A Novel Materials Approach to EV Battery-Box Design
CSP readies its new multi-material battery enclosures for 2021 production.
A battery enclosure that features a single-piece, metal-reinforced composite tray and one-piece composite cover is a step closer to an electric vehicle (EV) production application. “We’re currently in pre-production with our multi-material enclosures and anticipate production launch on a new vehicle in late 2021,” said Mike Siwajek, vice president of R&D for Continental Structural Plastics (CSP).
“Several leapfrog advancements are provided with our battery enclosure technology,” he said during a December online presentation from the supplier’s 47,500-ft2 Advanced Technologies Center in Auburn Hills, Michigan. CSP is North America’s largest manufacturer and molder of composite materials. The company has produced more than 30 different composite battery-box covers for EVs in China and North America, including the Chevrolet Spark EV.
The move from supplying battery box covers to fully assembled, multi-material battery enclosures is in full swing. CSP technical specialists are prototyping 1.5 x 2-meter trays and covers that are “about the size of almost every vehicle manufacturer’s battery box,” noted Hugh Foran, CSP’s executive director of new business development. The composite trays and covers are made from production-grade molds that are chrome-plated for wear durability.

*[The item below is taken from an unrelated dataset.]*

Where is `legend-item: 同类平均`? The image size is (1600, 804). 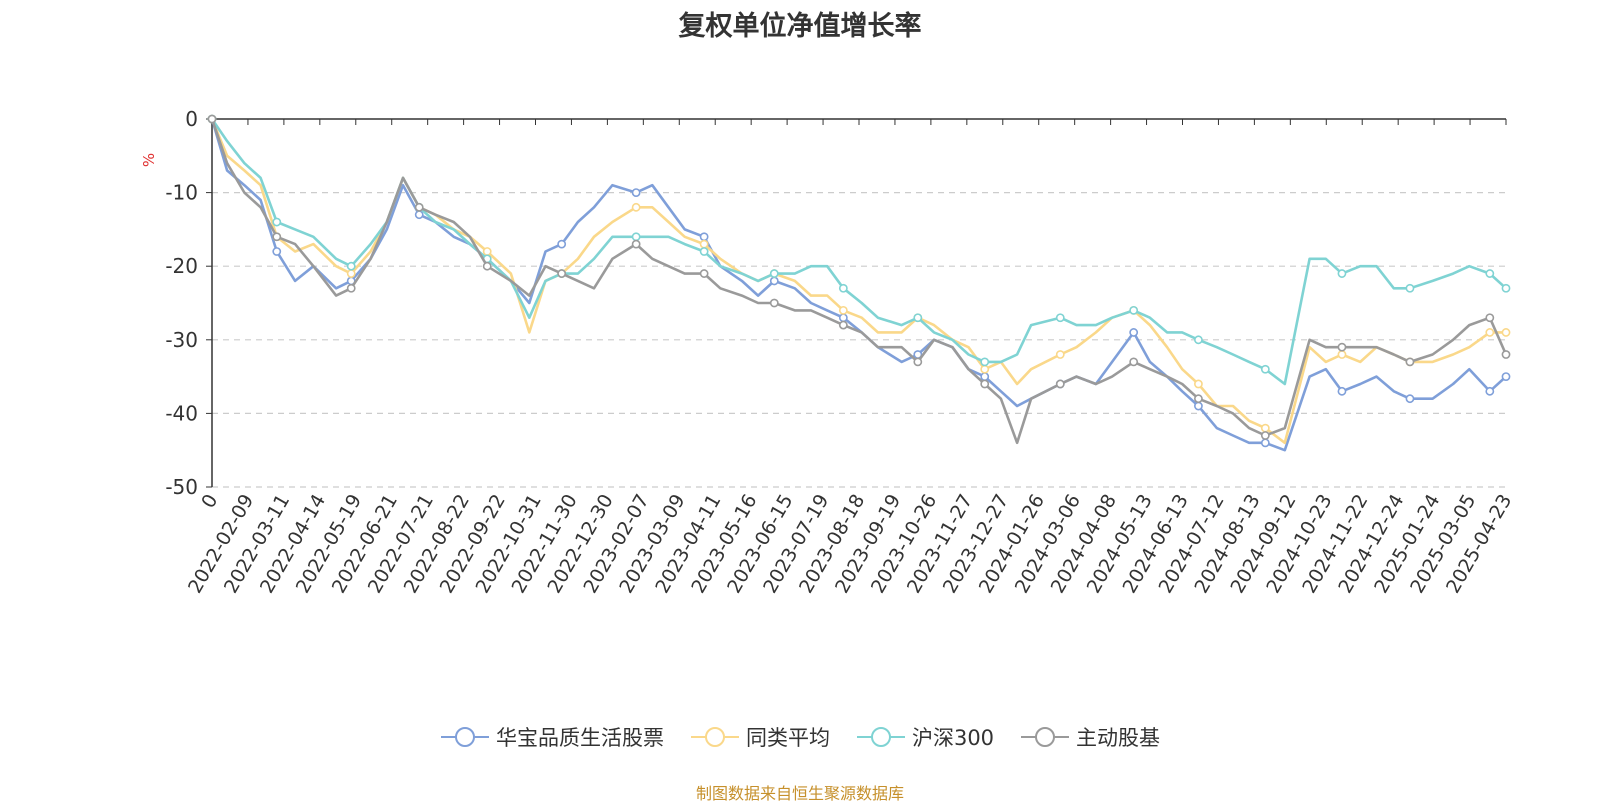 legend-item: 同类平均 is located at coordinates (760, 737).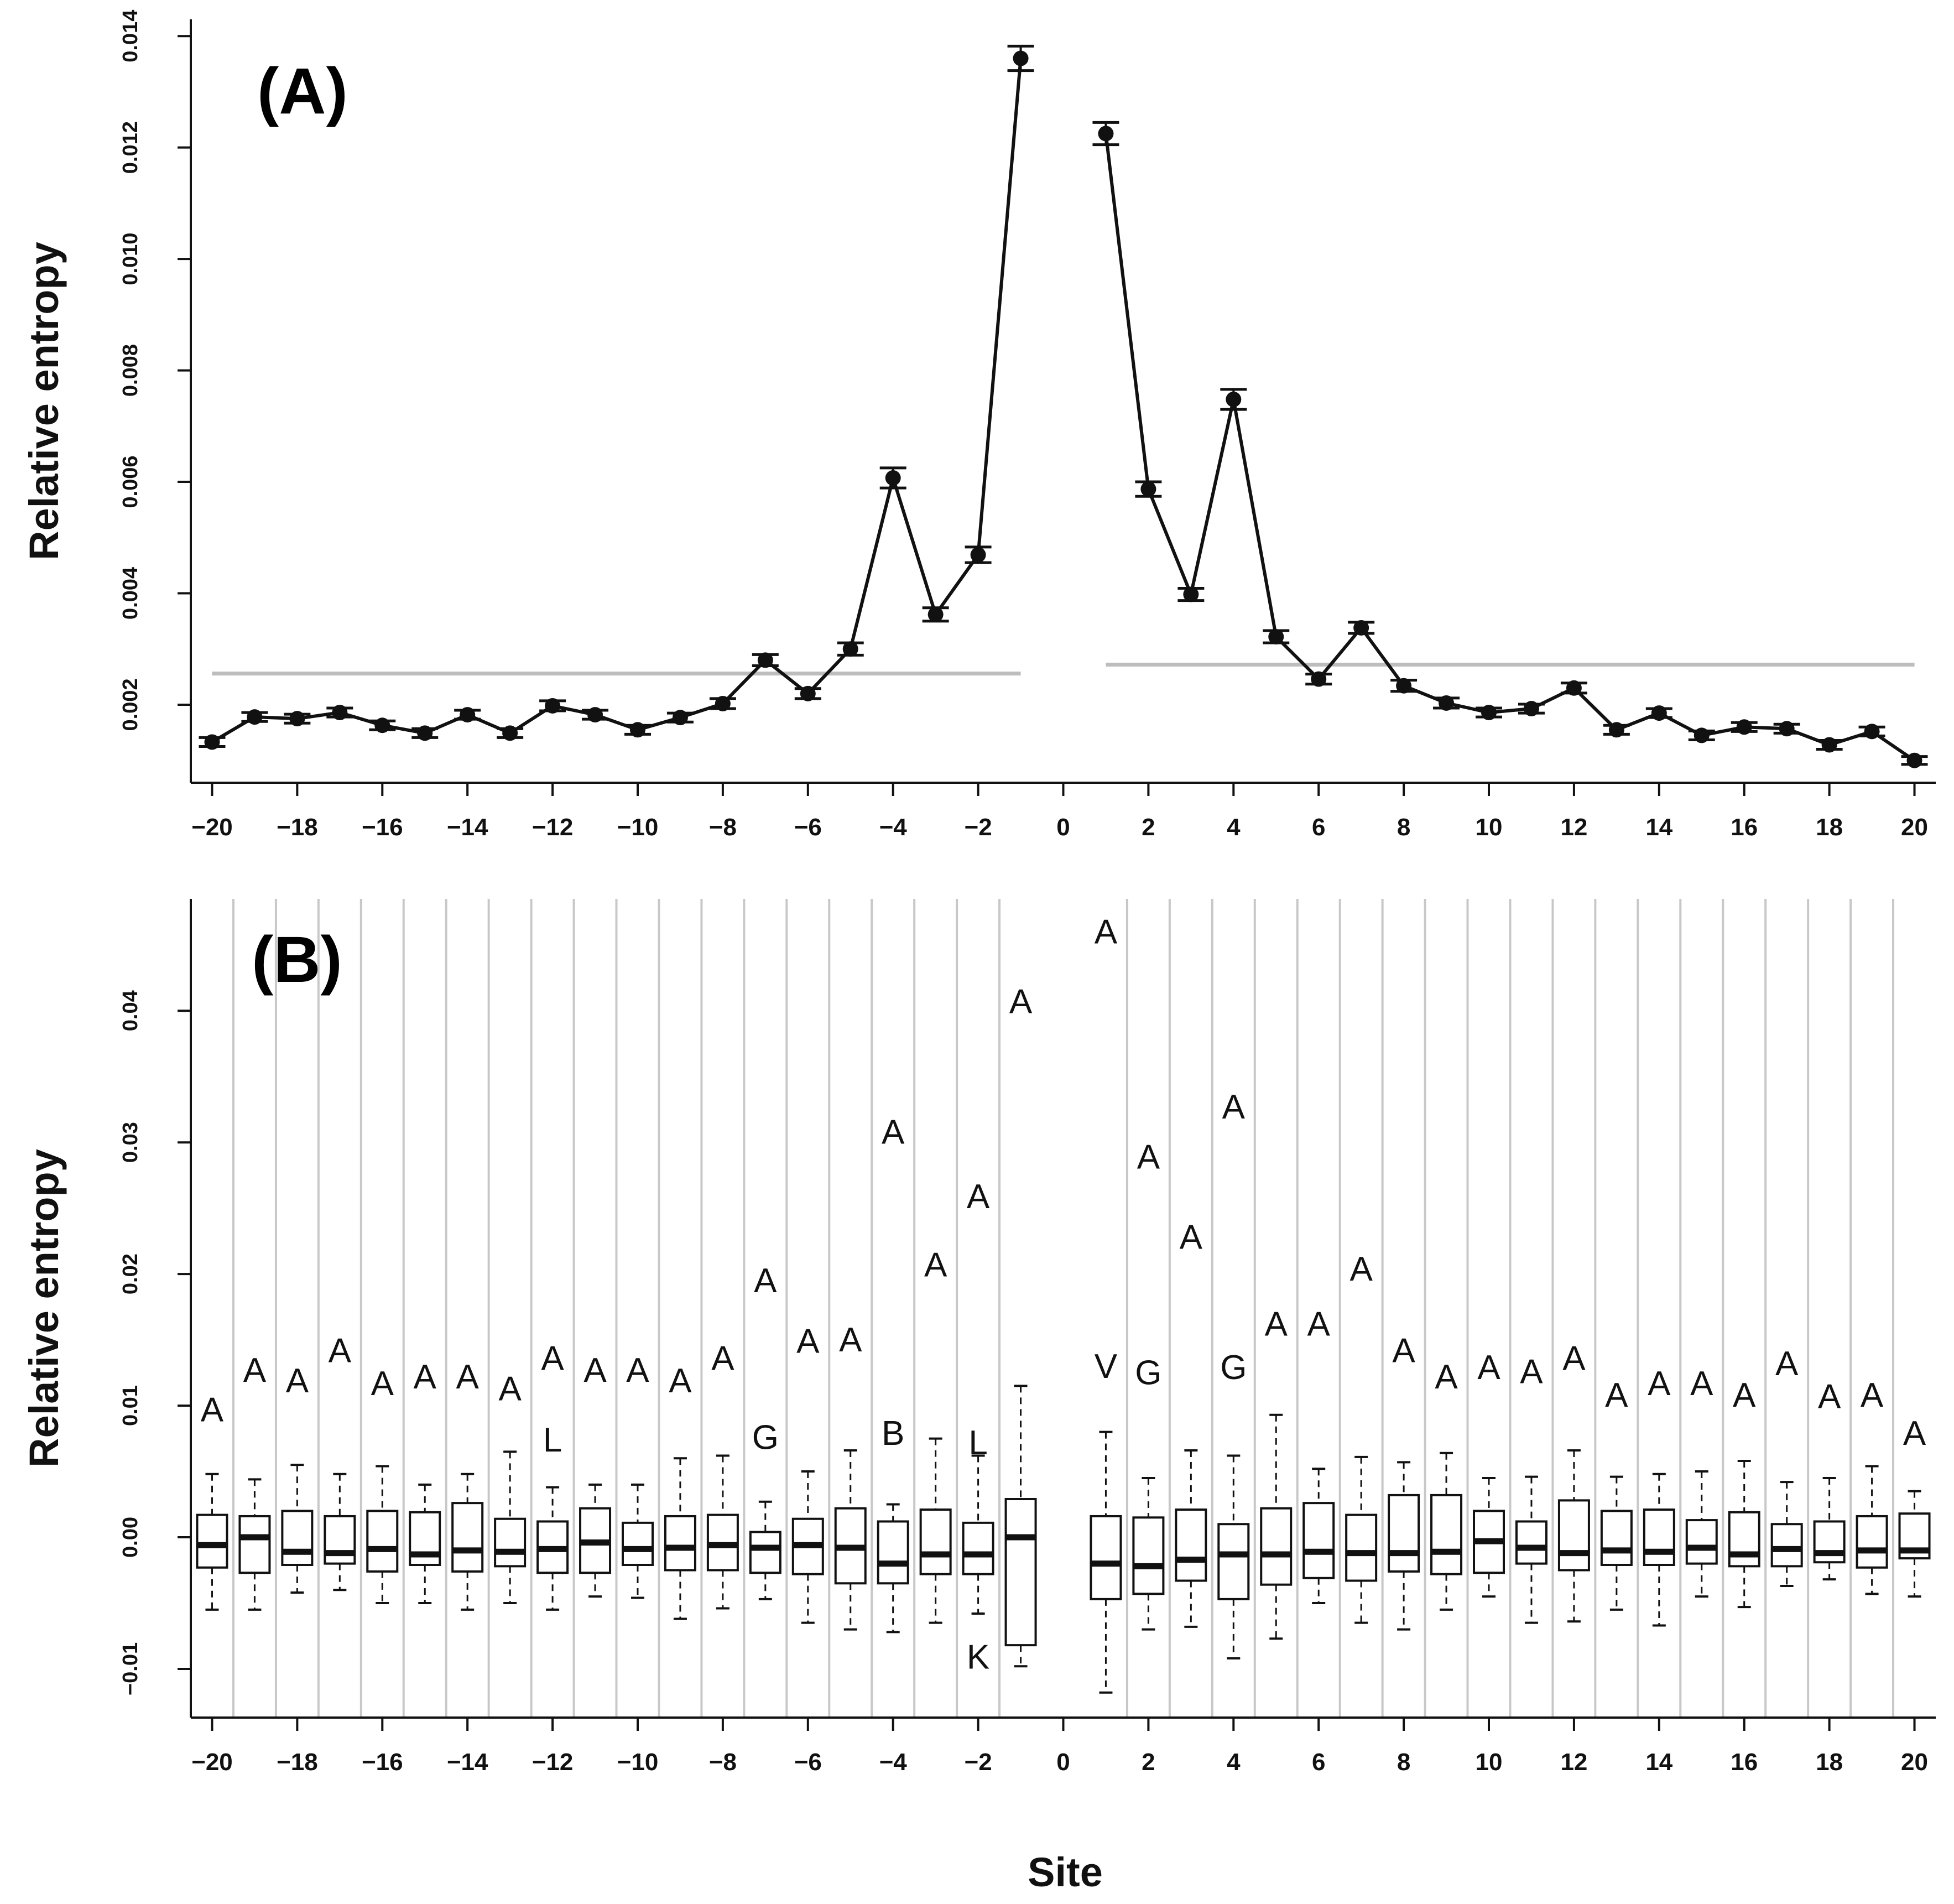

The material’s charge pattern is cut from a slither table, while a 4,000-ton press with leveling and vacuum capabilities completes the in-house production process.
CSP presently has four different composite material options for the cover and the tray. There are different material options for electromagnetic interference (EMI) and radio frequency interference (RFI) shielding systems. The company has pending patents for box assembly and fastening systems. CSP also has patents on its frame technology relating to crash performance.
“For crash worthiness, we’ve experimented with varying woven materials and types of glass in different percentages. And we’re using our in-house design capabilities to optimize the battery pack’s structural frame design,” Siwajek explained.
Most of the EV industry’s battery trays are made entirely of metal and can weigh more than 1,000 lb/454 kg including the batteries. CSP’s lightweight composite counterpart, reinforced with aluminum and steel, has advantages. “We can mold in attachments and sealing grooves and do unique design geometries to make it a leak-proof, sealed system,” Siwajek explained.
Unlike metal trays that require multiple welds and fasteners, the CSP one-piece composite tray has no through-holes. “We can incorporate molded-in cored holes,” Foran said, “which are not through holes, and we can use hi/low threaded fasteners to assemble attachments.”
In case of thermal runaway, high temperature resistance is a critical requirement for battery boxes. To recreate a thermal runaway event, CSP worked with an automaker and a third-party testing lab. Their novel thermal runaway test involved a single lithium-ion cell, housed inside a cylinder, rupturing after a short circuit. “That rupture focused the blast reaction upward and into a sheet molding compound (SMC) panel, but the composite panel retained its integrity and withstood the blast that produced a temperature of more than 1500 C,” Siwajek said.
CSP’s materials R&D team has formulated multiple proprietary materials to address thermal issues. Each of the material chemistry options including a phenolic system can be used with different fiber types or formats (including glass/carbon/blended, chopped and/or continuous), and can be formulated to meet volatile organic compound (VOC) requirements.